The debate so far seems at times to have spawned a caricature of U.S. policy options. If the United States fails to provide funds to the Nicaraguan rebels, one of two things will happen: the waters around San Diego will turn red; or the Sandinista leaders will feel serene and begin democratizing their country.
If only the issues were so clear. Take, for example, the principal actors. The U.S.-backed contras, FDN/UNO, remain controversial among Nicaraguans and Americans. This has been the case largely because of their ill-defined goals and a sometimes bleak record on human rights. Furthermore, the several contra groups in Nicaragua have been unable -- often unwilling -- to unify behind an agreed set of objectives and to coordinate their efforts.
The Sandinista leadership has been far from a palliative for its people or neighbors during its six years in power. In recent months it has openly instituted measures that violate human rights and more boldly than ever underscore the antidemocratic character of a force, which at one time promised to embody the hopes of the Nicaraguan people. At the same time, the government has continued to tamper in the internal affairs of its neighbors and encouraged the consolidation of the Soviet and Cuban presence and influence.
The United States does have an inescapable interest in these problems and events. Regional security is a valid concern and, tempting as it may seem, we cannot simply turn away from the situation in Nicaragua.
We have legitimate fears about the goals of the Sandinista leadership -- particularly the export of revolution to Nicaragua's neighbors. At the same time, the Sandinistas have much to fear from us. We are a powerful nation, and they know that we have a great interest in what happens in this hemisphere and that we will do what we must to ensure stability in the region.
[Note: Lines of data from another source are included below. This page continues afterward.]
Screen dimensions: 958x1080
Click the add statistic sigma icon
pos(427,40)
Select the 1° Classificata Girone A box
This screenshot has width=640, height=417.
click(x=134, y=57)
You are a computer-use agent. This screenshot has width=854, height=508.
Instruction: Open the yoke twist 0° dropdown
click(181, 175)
These considerations should be translated into a U.S. policy aimed at helping to advance the democratic aspirations of the Nicaraguan people and to support efforts by our Latin American neighbors to ensure regional stability.
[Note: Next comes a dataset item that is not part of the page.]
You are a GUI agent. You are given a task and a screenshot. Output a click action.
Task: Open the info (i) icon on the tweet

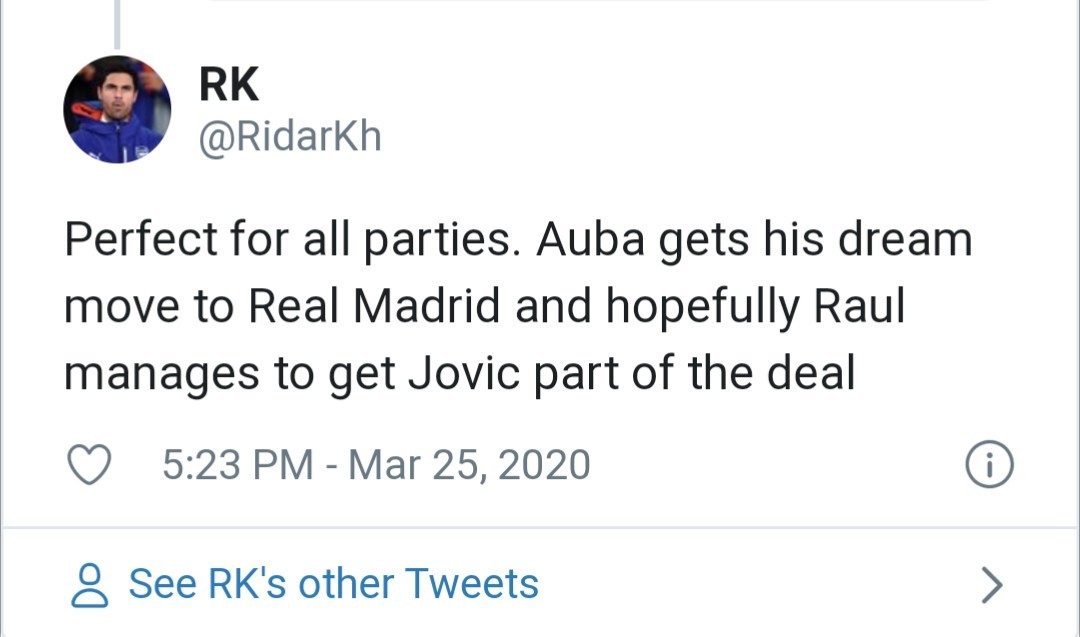(x=988, y=463)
The problems of Nicaragua and its relations with its neighbors do not lend themselves to quick or easy solutions. We believe that only through a multi-track approach can pressure be effectively brought to bear on the Sandinista government to move toward pluralism and democracy and to cease being a threat to regional security.
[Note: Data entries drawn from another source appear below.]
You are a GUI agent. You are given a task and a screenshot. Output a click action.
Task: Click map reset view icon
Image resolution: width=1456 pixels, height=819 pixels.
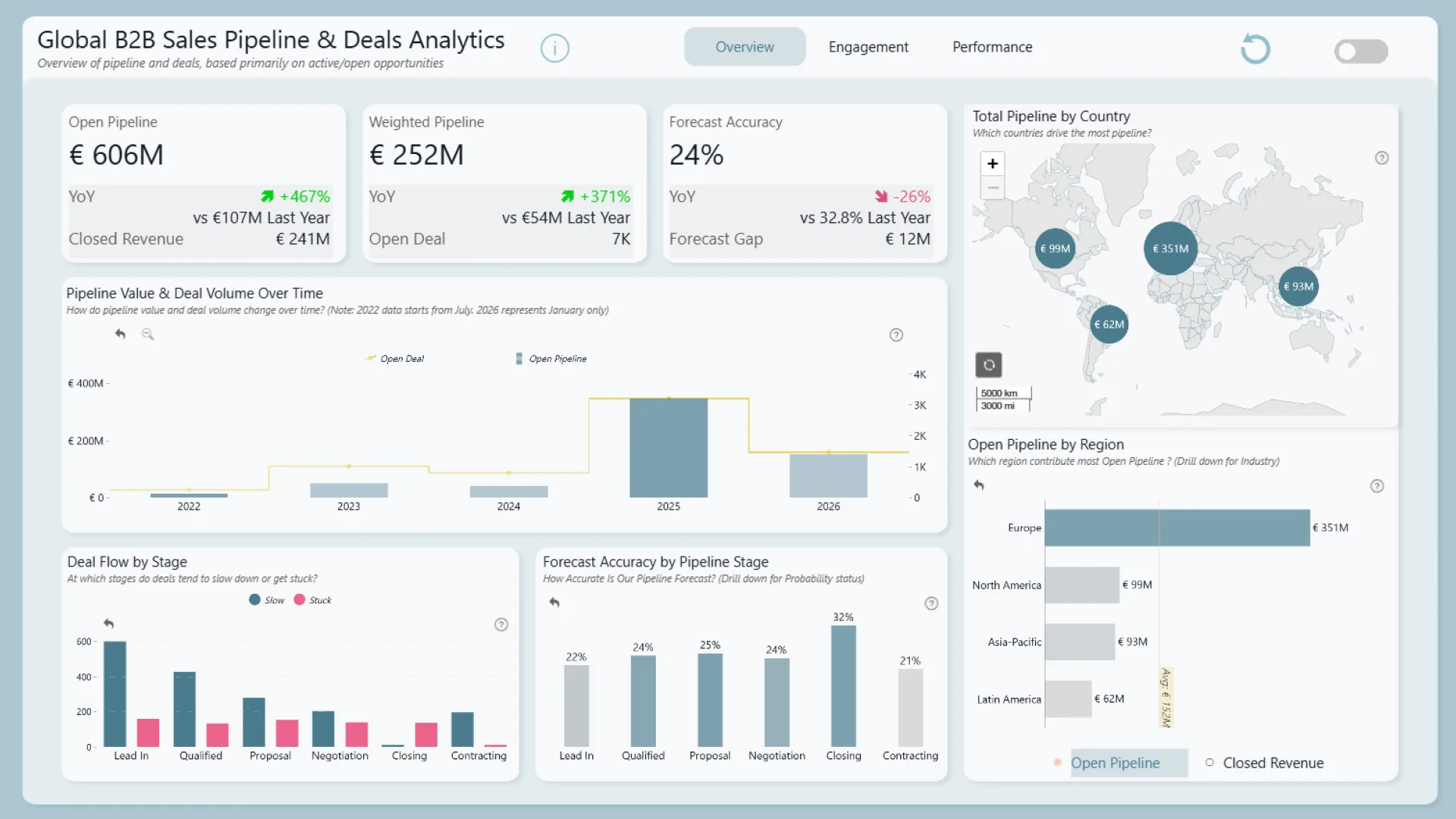988,365
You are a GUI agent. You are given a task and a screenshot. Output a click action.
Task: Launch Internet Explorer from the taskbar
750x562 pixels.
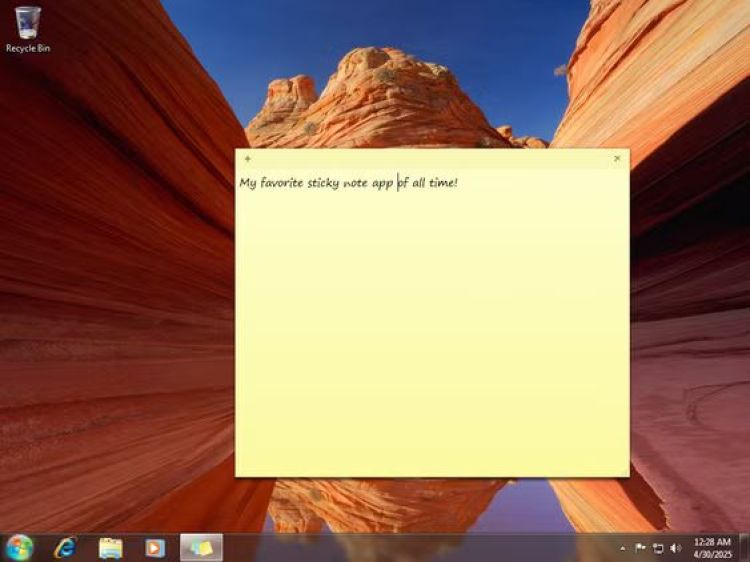(x=65, y=547)
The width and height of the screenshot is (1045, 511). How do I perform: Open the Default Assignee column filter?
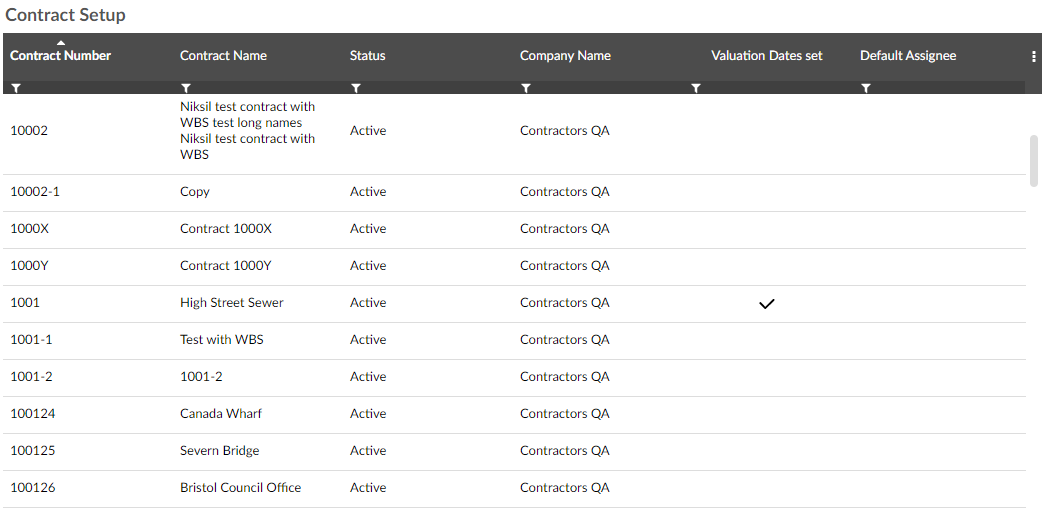[x=866, y=89]
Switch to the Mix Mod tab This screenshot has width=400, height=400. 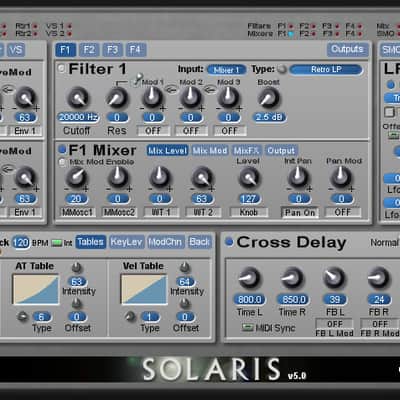click(x=210, y=151)
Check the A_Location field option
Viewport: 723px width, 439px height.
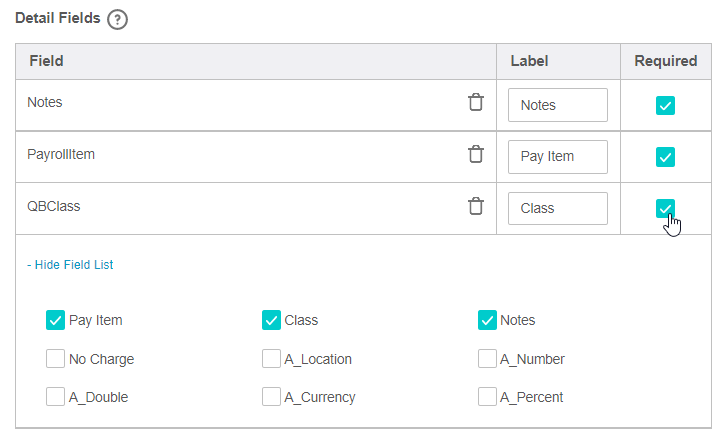point(271,359)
While the details may vary, such an approach would combine aggressive diplomatic initiatives with efforts to unify, broaden and reform the contras. U.S. aid would be tied to the results of diplomatic endeavors, Sandinista willingness to respect the security of its neighbors and the fundamental rights of its citizens, and the responsiveness of the contra groups to reform efforts.
Under this approach, 25 percent of the funds requested by the president would be made immediately available, to be apportioned among the three major opposition groups, FDN/UNO, BOS and Misurasata. The purpose of this initial outlay would be to promote the formation of the opposition groups into a unified, broadly based, coordinated democratic federation.
The remaining funds would be withheld for a period of not less than 90 days, pending implementation of a multi-tracked U.S. policy aimed at promoting regional security through the principles developed by Latin American nations through the Contadora process.
The policy would include vigorous support of the Contadora negotiating process, support for the proposal recently announced by six opposition Nicaraguan political parties and a clear expression of willingness by the United States to enter unconditionally into direct negotiations with the Sandinista government.
It would also include promotion of unification and reform of the Nicaraguan opposition to broaden its base, coordinate its efforts, eliminate human rights abuses and establish a program for achieving representative democracy in Nicaragua.
An independent commission would be established to monitor and report to Congress on the status of negotiations and on progress toward restructuring the contras.
After 90 days, the remaining funds could be released on a scheduled basis, pending certification that:
the international negotiations offer no realistic prospect of an agreement;
the contra opposition has agreed in word and deed on reform measures to broaden its base, eliminate human rights abuses, and pursue a defined and coordinated program for achieving democracy in Nicaragua.
U.S. military aid would cease immediately under the following circumstances:
the Sandinista government conducts free elections;
restrictions on basic rights and freedoms are lifted by the Sandinista government;
all foreign military forces and advisors are withdrawn from Nicaragua and arms shipments are suspended.
The debate in the United States over our role in Nicaragua has been acrimonious and divisive -- particularly in recent weeks. Perhaps it is too late for us to draw together on this issue. We think and hope not.